Il 20 marzo prossimo di verificherà una eclissi di Sole totale nella fascia dell’Atlantico Settentrionale, le Isole Fær Øer, le Isole Svalbard; alla nostra latitudine sarà parziale, con una magnitudine: 0,517 (per magnitudine si intende la frazione del diametro del disco solare coperta dalla Luna nella fase centrale dell’Eclissi), la copertura della nostra Stella si aggirerà attorno al 42%.

Il fenomeno a Reggio Calabria avrà inizio alle ore 9.24 con altezza del Sole di 36.8°.

Il massimo oscuramento sarà alle ore 10.30 con una altezza del Sole di 45.9°.

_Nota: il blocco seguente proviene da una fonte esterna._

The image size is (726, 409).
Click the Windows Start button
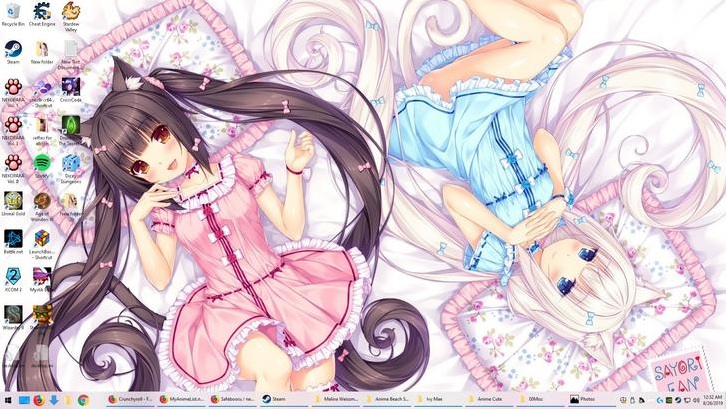click(x=9, y=399)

La fine dell’eclissi si avrà alle ore 11.39 quando il Sole, prossimo al passaggio al meridiano, raggiungerà una altezza di 51.2°.

Una eclissi di Sole pur se parziale è sempre un fenomeno affascinante, questa eclissi, poi, coincide con l’equinozio di primavera. La primavera astronomica ha inizio alle ore 22.45 di Tempo Universale, ore 23.45 ora solare dell’Europa centrale.

I due eventi non hanno nessuna correlazione astronomica se non una speciale coincidenza.

Il Planetarium provinciale Pythagoras di Reggio Calabria li celebra entrambi offrendo al pubblico la possibilità di osservare dalle ore 9.00 l’eclissi dal piazzale antistante il Planetario, dove saranno posizionati gli strumenti, ed alle ore 21.00 di partecipare alla conferenza del dott. Fabrizio Mazzucconi, astronomo dell’Osservatorio di Arcetri Firenze, sul tema: “Il Cielo dei Naviganti”.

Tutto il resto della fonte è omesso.